Executive Summary
▪ This article is based on the final project for Professor Chen Haohan’s course “Data Science for Politics and Public Administration”. We trace the change of the public stance on the recent Israel-Palestine conflict from October 7 to 21, 2023.
▪ We use Information Tracer to gather popular tweets, R Studio to clean the datasets, OpenAI's API to identify the political stance of individual tweets (Pro-Israel, Pro-Palestine, and Neutral), and R Studio to visualize the results.

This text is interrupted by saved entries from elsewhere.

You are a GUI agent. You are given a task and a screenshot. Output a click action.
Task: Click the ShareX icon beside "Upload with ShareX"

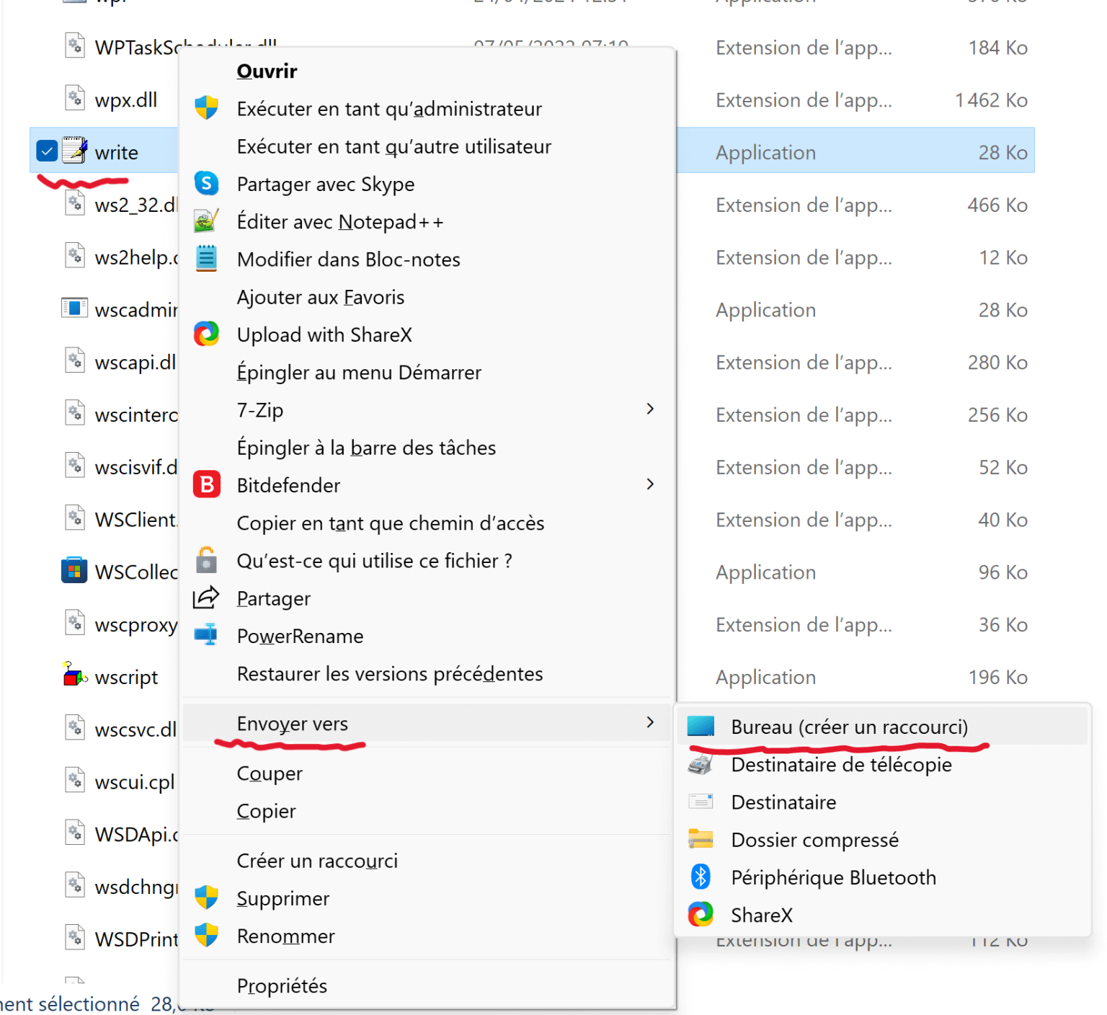(x=207, y=334)
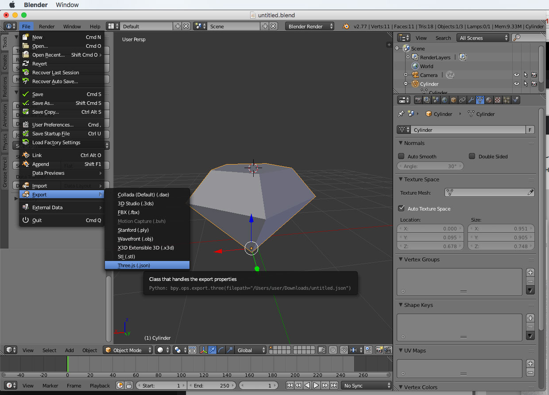Click the pin icon in properties panel
Screen dimensions: 549x395
[x=401, y=114]
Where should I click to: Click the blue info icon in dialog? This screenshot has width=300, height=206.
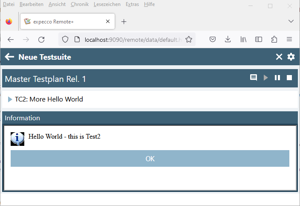[17, 138]

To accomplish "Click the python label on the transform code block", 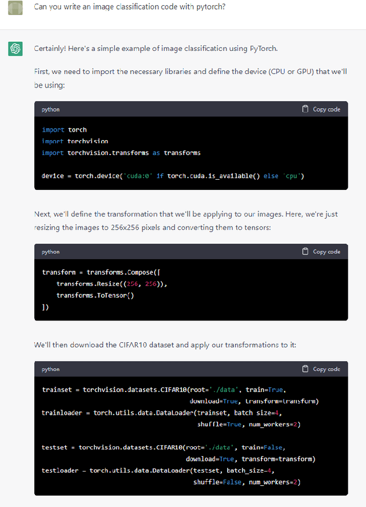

▪ Our research reveals a gradual shift in public sentiment towards a more Pro-Palestine stance during the aforementioned period. Our approach was influenced by Al-Agha and Abu-Dahrooj’s research on “Multi-level Analysis of Political Sentiments Using Twitter Data: A Case Study of the Palestinian-Israeli Conflict” (2019), wherein they attempted to determine the political stance of tweets, rather than their emotions (anger, sadness, fear, etc.).
Background
The recent escalation between Israel and Hamas in October 2023 has further heightened tensions rooted in the complex history of the region. The intensification unfolded when Hamas launched a barrage of rockets as well as a ground offensive into southern Israeli towns bordering the Gaza strip on October 7. Following which, Israel retaliated by enforcing a blockade on goods arriving to Gaza, as well as intense bombings and a ground offensive. The conflict has resulted in significant casualties on both sides and has had a devastating impact on civilians, particularly in Gaza, with a high number of fatalities and a substantial portion of the population displaced. The situation has sparked international concerns regarding the Israeli-Palestinian conflict, emphasizing the urgent need for diplomatic efforts to end the violence and find a lasting resolution.
Research Method
Data Gathering
We utilized the Information Tracer and downloaded the 500 most interacted with tweets related to specific inputted keywords for each day from October 7, 2023 to October 21, 2023. The keywords we used were “Israel”, “Palestine”, “Gaza”, “Hamas”, and “Conflict”. We specifically excluded instances of “Conflict” pertaining to Russia, Ukraine, China, and Taiwan, as we manually removed these words due to their frequent association with conflicts unrelated to the Israeli-Palestinian conflict. Our keyword selection aimed to minimize bias and encompassed the most commonly used terms associated with the Israeli-Palestinian conflict.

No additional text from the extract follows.